/ogmaps

Automatically exported from code.google.com/p/ogmaps

Primary LanguagePython

==About==
I ordered a [http://en.wikipedia.org/wiki/Nokia_N800 Nokia N800] a day or two ago, and thought "man, wouldn't it be nice to be able to use Google Maps around town even when this thing doesn't have an internet connection?"  Well, a few hours and ~200 lines of code later: the answer is definitely "heck yeah".  =P

This tool downloads and builds a version of [http://maps.google.com/ Google Maps] that will run completely off your own system, with no internet connection, HTTP servers, etc. required.  If your device has a web browser and a python interpreter, you're pretty much good to go.

==Downloading==
Assuming you have SVN installed, run the following command:
{{{
$ svn checkout http://ogmaps.googlecode.com/svn/trunk/ ogmaps
}}}
This will create a directory `ogmaps` and download all the relevant files.

==Instructions==
 # Change to the directory created above.
 # run: `python ogmaps.py "plano, tx"` (replace "plano, tx" with wherever) *while* your internet connection is working
 # open the file "ogmap.html" in your web browser (later, when your internet connection is down)

==FAQ==

===How does this work?===
The script downloads all the HTML, Javascript and images Google Maps uses, and saves them to your hard drive.  It then, through the magic of regular expressions and [http://www.crummy.com/software/BeautifulSoup/ BeautifulSoup], transmographies the files as necessary to use the data it downloaded a moment earlier.

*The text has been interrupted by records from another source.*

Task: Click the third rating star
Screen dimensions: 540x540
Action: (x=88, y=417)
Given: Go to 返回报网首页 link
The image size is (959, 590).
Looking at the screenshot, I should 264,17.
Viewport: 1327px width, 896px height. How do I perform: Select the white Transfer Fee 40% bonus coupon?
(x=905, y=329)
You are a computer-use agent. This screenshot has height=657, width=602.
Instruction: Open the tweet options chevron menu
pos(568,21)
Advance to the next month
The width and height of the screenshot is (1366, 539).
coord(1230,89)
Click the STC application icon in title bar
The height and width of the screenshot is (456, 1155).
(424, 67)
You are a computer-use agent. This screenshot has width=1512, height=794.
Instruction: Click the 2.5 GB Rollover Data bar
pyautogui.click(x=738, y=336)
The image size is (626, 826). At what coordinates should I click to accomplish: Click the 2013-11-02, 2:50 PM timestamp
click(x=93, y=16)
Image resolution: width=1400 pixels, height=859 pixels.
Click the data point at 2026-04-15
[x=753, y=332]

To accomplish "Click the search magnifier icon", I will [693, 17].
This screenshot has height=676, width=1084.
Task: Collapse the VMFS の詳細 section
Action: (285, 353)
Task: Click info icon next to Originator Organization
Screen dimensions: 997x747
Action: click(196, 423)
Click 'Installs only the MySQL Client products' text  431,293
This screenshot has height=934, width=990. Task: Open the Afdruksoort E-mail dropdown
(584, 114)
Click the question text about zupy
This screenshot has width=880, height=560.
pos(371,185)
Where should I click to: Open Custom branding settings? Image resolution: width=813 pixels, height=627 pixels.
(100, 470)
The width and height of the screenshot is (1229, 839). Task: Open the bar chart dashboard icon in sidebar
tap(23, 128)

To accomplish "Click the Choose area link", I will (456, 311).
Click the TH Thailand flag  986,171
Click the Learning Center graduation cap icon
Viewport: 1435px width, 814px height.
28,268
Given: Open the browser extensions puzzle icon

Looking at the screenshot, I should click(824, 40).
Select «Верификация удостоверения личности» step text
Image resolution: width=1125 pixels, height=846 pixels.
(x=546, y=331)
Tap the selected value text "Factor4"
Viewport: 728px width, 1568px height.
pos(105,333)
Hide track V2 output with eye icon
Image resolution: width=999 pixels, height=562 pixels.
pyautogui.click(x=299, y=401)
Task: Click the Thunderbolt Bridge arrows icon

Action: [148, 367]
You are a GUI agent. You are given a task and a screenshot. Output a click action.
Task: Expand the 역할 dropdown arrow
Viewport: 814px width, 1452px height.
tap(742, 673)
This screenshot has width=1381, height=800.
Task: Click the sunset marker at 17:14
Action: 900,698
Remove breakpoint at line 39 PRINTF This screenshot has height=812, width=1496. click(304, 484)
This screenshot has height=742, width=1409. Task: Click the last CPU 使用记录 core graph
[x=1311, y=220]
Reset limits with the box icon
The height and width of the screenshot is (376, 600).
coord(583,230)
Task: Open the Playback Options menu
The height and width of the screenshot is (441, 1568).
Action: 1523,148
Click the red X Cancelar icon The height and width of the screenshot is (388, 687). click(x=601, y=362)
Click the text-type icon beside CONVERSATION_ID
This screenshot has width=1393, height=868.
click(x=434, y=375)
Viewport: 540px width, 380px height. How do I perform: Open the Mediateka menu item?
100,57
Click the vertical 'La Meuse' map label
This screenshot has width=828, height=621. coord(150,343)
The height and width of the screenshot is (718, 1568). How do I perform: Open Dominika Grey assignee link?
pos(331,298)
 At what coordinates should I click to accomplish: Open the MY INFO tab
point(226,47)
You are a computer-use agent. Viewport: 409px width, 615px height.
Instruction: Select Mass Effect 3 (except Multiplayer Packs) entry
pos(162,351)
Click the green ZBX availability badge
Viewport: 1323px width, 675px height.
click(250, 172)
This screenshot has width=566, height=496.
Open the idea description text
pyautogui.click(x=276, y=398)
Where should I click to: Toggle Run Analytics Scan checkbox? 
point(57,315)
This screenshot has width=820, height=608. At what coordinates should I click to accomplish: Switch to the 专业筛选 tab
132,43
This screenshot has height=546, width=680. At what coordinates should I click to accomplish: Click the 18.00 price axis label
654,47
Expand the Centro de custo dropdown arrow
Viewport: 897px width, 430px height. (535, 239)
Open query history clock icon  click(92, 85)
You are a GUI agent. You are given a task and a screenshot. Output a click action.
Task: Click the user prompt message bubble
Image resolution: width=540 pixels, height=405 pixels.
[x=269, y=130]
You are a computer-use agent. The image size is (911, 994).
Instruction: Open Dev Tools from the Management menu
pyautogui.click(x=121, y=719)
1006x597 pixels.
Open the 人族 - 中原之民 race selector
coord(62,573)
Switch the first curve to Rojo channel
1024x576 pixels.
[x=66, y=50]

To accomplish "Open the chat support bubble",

===How much drive space does this use?===
That depends on how many locations you download, but it should be less than 10MB per site.  It's smart enough to know what it has and hasn't downloaded already, and not re-request the same information.  It downloads data for all zoom levels, but to avoid exponential growth only looks at a fixed pixel radius (~3072px / 12 tiles) around whatever point you're looking at.

===Isn't this illegal / against Google's TOC / stealing?===
I doubt it.  Just don't use the images for anything other than personal use and you should be fine.  But if this project disappears suddenly, check out my blog at [http://kered.org/blog] for where I'll re-host it.

===Will this work on my N770/N800/N810?===
Heck if I know.  I'm still waiting for the FedEx guy!

===How can I help?===
To help the project, file a bug for any errors or feature requests you have, and/or join the list.  To help me personally, check out my company's site: [http://allurstuff.com] (it's basically craigslist fused with google maps).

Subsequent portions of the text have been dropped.